Clark’s white paper focused mostly on solutions for states, but he said the next edition may well focus on options for FERC. With two federal courts dismissing challenges to nuclear subsidies last month, it’s likely the issue of around-market mechanisms may come to a head in parallel FERC complaints generators filed against the subsidies.
"The problem is, if it was easy and there was a silver bullet, [FERC] would have found it already."
Senior Advisor at Wilkinson Barker Knauer
“The fact is, it's all going to be back in their lap, and [FERC has] turned a blind eye, and just kind of let it play out, which pretty much means that especially the restructured market will suffer,” Clark said. “I don’t think FERC will ultimately just let the markets tank, but the Commission cannot just go in and totally preempt states because it is not a federal court.”
What FERC can do, he said, is exercise some of its discretion under the Federal Power Act, but exactly what those actions could be remains in question.
“The problem is, if it was easy and there was a silver bullet, they would have found it already,” Clark said. “But what [FERC] can do is, it can take those things that are within its authority under the FPA, in terms of market rules, and try to make some sense of it.

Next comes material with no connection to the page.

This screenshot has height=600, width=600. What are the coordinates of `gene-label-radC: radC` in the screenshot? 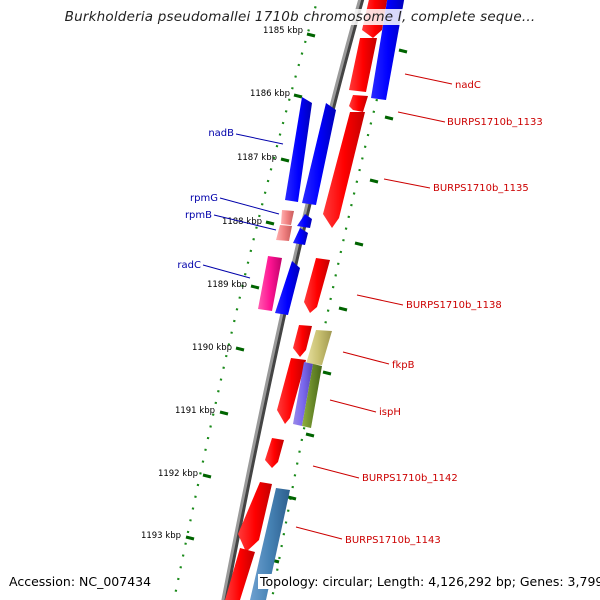 It's located at (189, 266).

And that's going to be where the real fight is.”
Absent a policy solution from FERC or the states, Clark said progression for the market is clear.
“I do think that the natural trend will be … more long-term contracting, and it starts to look a little more like a traditional model, even if it's within something that, at least in name, is restructured.
Correction: This post has been updated to reflect that the Panda plant in Texas is in bankruptcy, but has not been forced offline. A quote from Tony Clark has also been clarified.